It’s a deal: Covid-19 camp for Brisbane city centre
The federal and Queensland governments have agreed to build a 1000-bed international quarantine centre in Brisbane, ending months of bickering.
The federal and Queensland governments have agreed to build a 1000-bed international quarantine centre in Brisbane, ending months of bickering over the location of the nation’s third dedicated Covid camp.
The memorandum of understanding calls for an army supply dump at Pinkenba, near Brisbane airport, to be redeveloped and operational as a quarantine centre by mid-2022, a tight timeframe.
Under the deal, Canberra will pay for the design, construction and fit-out of the “centre for national resilience” and Queensland will cover running costs.
The Australian understands the new camp will handle arrivals above an existing cap of 650 people a week, and the state government will continue to explore the option of a regional centre outside Toowoomba to ease pressure on hotel quarantine.
The move came as Queensland police vowed to stop every car crossing from locked-down NSW, with the disruption spilling into schools and delivering another blow to small business, tourism operators and workers on both sides of the border.
The MOU signed last week outlines a deal similar to that for the purpose-built quarantine centre at Mickleham in Melbourne’s north, under construction and due to open by the end of the year.
To save costs, the agreement gives the federal government “absolute discretion” to use some or all of the contractors involved in the Mickleham project.

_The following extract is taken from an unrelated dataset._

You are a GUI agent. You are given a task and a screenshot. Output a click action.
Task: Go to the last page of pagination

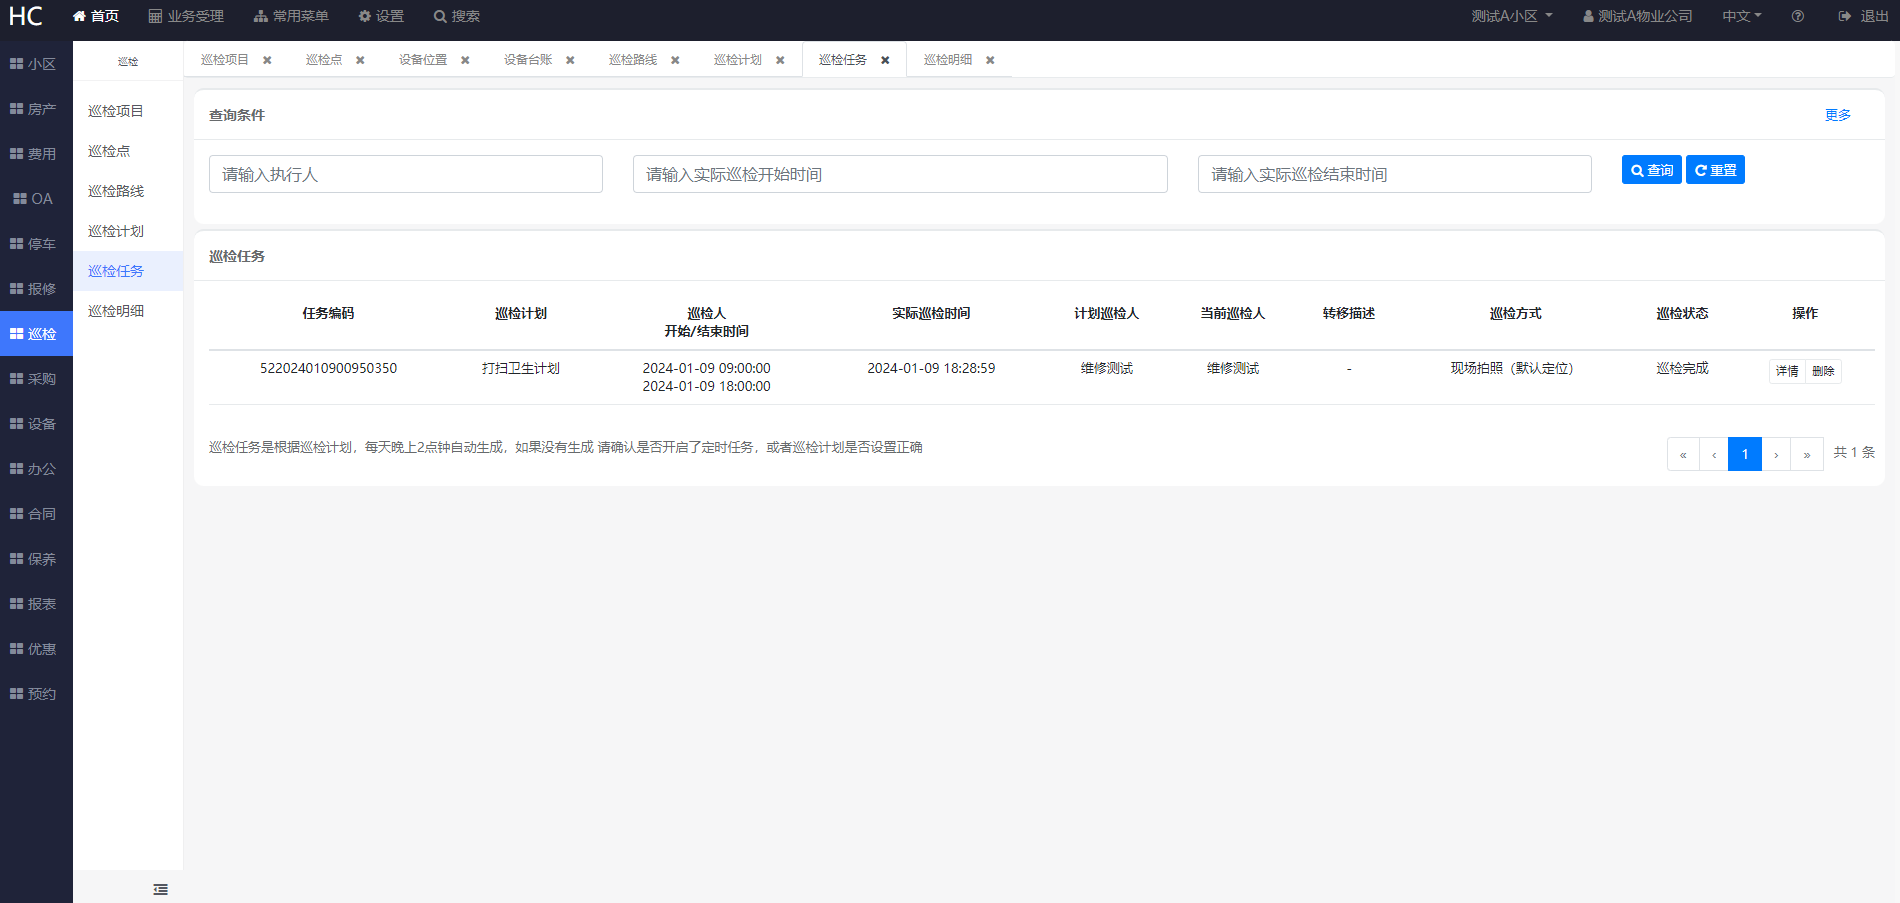[x=1806, y=454]
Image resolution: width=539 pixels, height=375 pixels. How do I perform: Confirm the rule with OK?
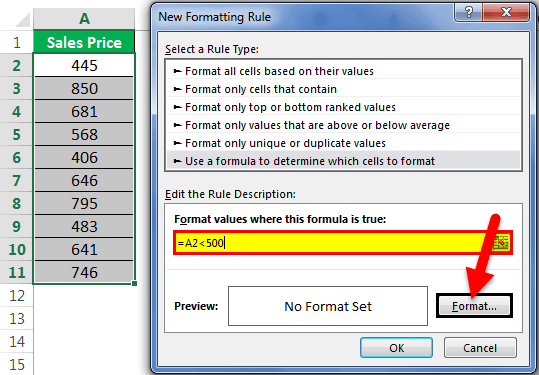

This was modelled on the Howard Springs quarantine centre outside Darwin, a former mining camp repurposed to accommodate incoming international air arrivals after the pandemic hit.
Queensland chief health officer Jeannette Young will have the final say on the specifics concerning infection control, including ventilation and airconditioning of the accommodation units.
“Detailed designs from the Centre for National Resilience Melbourne will be available for review and local modification as required,” the MOU states.
The agreement clears the way for planning to begin on the federal site, although this was not the Queensland government’s preference.
Premier Annastacia Palaszczuk wanted the centre built outside Brisbane to minimise the threat of the virus escaping into the population centre.
The rich-listed Wagner family’s airport at Wellcamp, near Toowoomba, was the state government’s pick but Scott Morrison insisted the site had to be closer to a tertiary hospital and federally owned to provide “an enduring asset”.
Deputy Premier Steven Miles said dedicated quarantine facilities were long overdue. “We have been calling for them since at least December last year,” he said.
“With NSW in lockdown, we cannot afford more leaks from hotel quarantine.
“In order to reduce use of hotel quarantine, the Palaszczuk government also supports a regional quarantine facility at Wellcamp.”
For the first time since emerging last week from a snap seven-day lockdown to contain the Brisbane schools outbreak, Queensland on Sunday registered no new community-based Covid cases.
Checkpoints on the NSW border would intercept every vehicle from that state, police commissioner Katarina Carroll said.
“I ask Queenslanders not to travel into NSW and those coming from NSW can only come in if they have an exemption or are part of the essential worker group,” she said.
This poses a logistical nightmare for thousands who live on one side of the border and work on the other, or who rely on services across the state line.